_Questions_:
A - Traduisez en anglais la phrase suivante du texte fourni : « Ma relation avec mes enfants est plutôt bonne, certains jours très bonne même. »
B - Indiquez si chacune des affirmations suivantes concorde avec le texte fourni, en répondant par oui ou par non et en citant les mots du texte qui tranchent la question. (i) La schizophrénie du frère a débuté officiellement à 18 ans. (ii) Le frère pouvait arrêter sa médication sans risque. (iii) La plus jeune fille suit un cours de préposée aux personnes en perte d'autonomie.
C - Recopiez fidèlement le passage du texte fourni qui commence par les mots contenant « Il ne pouvait » et se termine par « de la prostitution! ».
======== Texte fourni
Tout un cheminement! Chez mon frère, sa schizophrénie a débuté officiellement quand il s'est mis à consommer du cannabis, à 18 ans. La chimie du cerveau est immédiatement transformée et après ils ne sont plus les mêmes...
Il ne pouvait pas arrêter la médication, sinon, rechute.
Ta fille était vraiment débrouillarde à 12 ans!!
Je te souhaite de continuer à avoir cette relation avec elle. Tu es son phare, j'en suis certaine.
Et son chum a l'air de bien s'en occuper aussi.
Débrouillarde à douze ans? Un peu trop, Pur Bonheur. Si elle avait tant d'argent,c'est qu'elle faisait déjà de la prostitution!
Elle a cessé ce genre d'activité depuis au moins un an, deux même.
Prostitution à 12 ans? Elle devait être fait comme une femme, sinon elle attirait des pédophiles?
Je ne connais pas tous les détails, Pur Bonheur. Et ceux que je sais, j'ai envie de les oublier. Passons à autre chose! ;o)
Quel courage tu as eu pour passer à travers cette épreuve..maintenant tout va mieux pour elle et tu es toujours là avec elle! C'est vrai qu'il faut du courage pour vivre avec cette foutue maladie mais il faut énormément d'amour et de tolérance de la part de la famille qui entoure la personne malade!
Merci de nous avoir partagé cette partie de ta vie:-)))
Élyse
Oui, ça va mieux pour celle-là pour le moment! ;o) C'est la plus jeune qui m'inquiète. Elle pleure beaucoup et il est possible qu'elle fasse une dépression. Ça tombe bien mal avec son fameux cours de préposée aux personnes en perte d'autonomie. Je fais de la méditation et du yoga pour m'éclairer dans tout ça et m'aider à être aidante au lieu de pogner les nerfs! Elle n'est pas très facile à vivre, mettons. Ce soir, elle a l'air un peu mieux. Ne pleure pas, fait changement. Ne parle pas de Joblo, fait changement aussi. J'en ai plus qu'assez d'en entendre parler de celui-là! Mais je l'aime ma Poulette même si...
Quel courage tu as, comme femme, comme mère. Tu as toute mon admiration...
Tu avais déjà ta capacité à rebondir très vite avant d'avoir tes filles ou bien tu as développé cela avec l'aide de ta psychologue pour ton bien à toi ? Car fiou, tu en avais déjà parlé mais ça force vraiment l'admiration de n'avoir jamais lâché. C'est ta fille, tu es sa maman pour toujours mais que ça a du être très dur. Et je trouve émouvant cette relation actuelle avec ta championne de fille, ton yoga vivant.
Zoreilles, courage, je ne sais pas. J'ai eu des "bouttes durs" certainement, mais à vrai dire, sans les avoir oubliés, ils me semblent très loin! ;o)
Mijo
Ma relation avec mes enfants est plutôt bonne, certains jours très bonne même. C'est certain qu'avec celle qui vit encore avec moi, la proximité et le quotidien font que nous sommes à la fois très proches et à couteaux tirés également. Pas simple de vivre avec quelqu'un.
================
======== Données affichées
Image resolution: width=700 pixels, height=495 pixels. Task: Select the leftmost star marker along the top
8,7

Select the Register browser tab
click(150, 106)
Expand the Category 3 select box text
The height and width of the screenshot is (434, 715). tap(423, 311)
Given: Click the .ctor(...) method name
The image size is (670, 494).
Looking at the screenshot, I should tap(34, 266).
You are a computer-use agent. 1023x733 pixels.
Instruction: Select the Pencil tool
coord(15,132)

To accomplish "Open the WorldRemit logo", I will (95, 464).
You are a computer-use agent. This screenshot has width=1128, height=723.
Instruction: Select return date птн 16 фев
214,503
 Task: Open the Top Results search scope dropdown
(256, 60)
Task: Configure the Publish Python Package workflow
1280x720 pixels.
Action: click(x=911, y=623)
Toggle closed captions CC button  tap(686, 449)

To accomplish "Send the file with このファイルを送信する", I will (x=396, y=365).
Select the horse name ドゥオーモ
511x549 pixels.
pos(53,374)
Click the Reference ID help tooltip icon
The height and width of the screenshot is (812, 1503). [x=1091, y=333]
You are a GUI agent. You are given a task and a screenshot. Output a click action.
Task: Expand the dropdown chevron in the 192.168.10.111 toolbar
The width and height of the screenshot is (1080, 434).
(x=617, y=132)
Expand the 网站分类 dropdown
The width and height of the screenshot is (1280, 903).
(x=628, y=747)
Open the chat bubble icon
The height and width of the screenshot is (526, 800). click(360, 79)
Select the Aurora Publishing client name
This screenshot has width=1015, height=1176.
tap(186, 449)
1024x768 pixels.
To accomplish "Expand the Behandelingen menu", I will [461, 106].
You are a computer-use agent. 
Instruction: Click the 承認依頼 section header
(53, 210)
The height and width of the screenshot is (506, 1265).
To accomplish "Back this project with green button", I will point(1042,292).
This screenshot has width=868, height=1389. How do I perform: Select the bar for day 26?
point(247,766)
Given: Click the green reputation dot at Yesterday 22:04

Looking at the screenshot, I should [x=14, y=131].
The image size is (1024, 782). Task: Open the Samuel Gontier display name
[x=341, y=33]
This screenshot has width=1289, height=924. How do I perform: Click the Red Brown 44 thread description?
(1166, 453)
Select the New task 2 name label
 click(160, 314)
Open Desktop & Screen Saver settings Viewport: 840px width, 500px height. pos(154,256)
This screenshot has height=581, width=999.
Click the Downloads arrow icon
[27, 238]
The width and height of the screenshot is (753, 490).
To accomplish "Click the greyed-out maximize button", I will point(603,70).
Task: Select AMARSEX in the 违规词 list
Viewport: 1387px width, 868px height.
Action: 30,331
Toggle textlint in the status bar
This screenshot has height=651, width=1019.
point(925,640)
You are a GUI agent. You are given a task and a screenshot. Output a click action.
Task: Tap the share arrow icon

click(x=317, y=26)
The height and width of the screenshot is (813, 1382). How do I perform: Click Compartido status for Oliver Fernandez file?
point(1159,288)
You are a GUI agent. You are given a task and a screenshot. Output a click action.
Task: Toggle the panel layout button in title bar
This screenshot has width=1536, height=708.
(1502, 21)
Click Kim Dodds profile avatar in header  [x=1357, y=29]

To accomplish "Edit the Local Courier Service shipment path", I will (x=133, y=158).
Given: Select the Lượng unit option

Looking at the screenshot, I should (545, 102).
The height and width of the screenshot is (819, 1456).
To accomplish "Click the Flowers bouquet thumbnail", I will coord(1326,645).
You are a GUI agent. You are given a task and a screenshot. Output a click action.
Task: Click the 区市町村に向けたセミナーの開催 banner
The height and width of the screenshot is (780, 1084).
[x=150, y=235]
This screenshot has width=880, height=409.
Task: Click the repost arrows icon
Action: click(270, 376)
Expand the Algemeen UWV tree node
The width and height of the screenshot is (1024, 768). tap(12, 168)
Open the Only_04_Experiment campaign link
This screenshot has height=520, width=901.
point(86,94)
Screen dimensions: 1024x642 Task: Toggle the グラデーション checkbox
================
_Réponses aux exercices_:
A - My relationship with my children is rather good, even very good on some days.

B -
(i) Oui : « sa schizophrénie a débuté officiellement quand il s'est mis à consommer du cannabis, à 18 ans »
(ii) Non : « Il ne pouvait pas arrêter la médication, sinon, rechute. »
(iii) Oui : « Ça tombe bien mal avec son fameux cours de préposée aux personnes en perte d'autonomie. »

C -
Il ne pouvait pas arrêter la médication, sinon, rechute.
Ta fille était vraiment débrouillarde à 12 ans!!
Je te souhaite de continuer à avoir cette relation avec elle. Tu es son phare, j'en suis certaine.
Et son chum a l'air de bien s'en occuper aussi.
Débrouillarde à douze ans? Un peu trop, Pur Bonheur. Si elle avait tant d'argent,c'est qu'elle faisait déjà de la prostitution!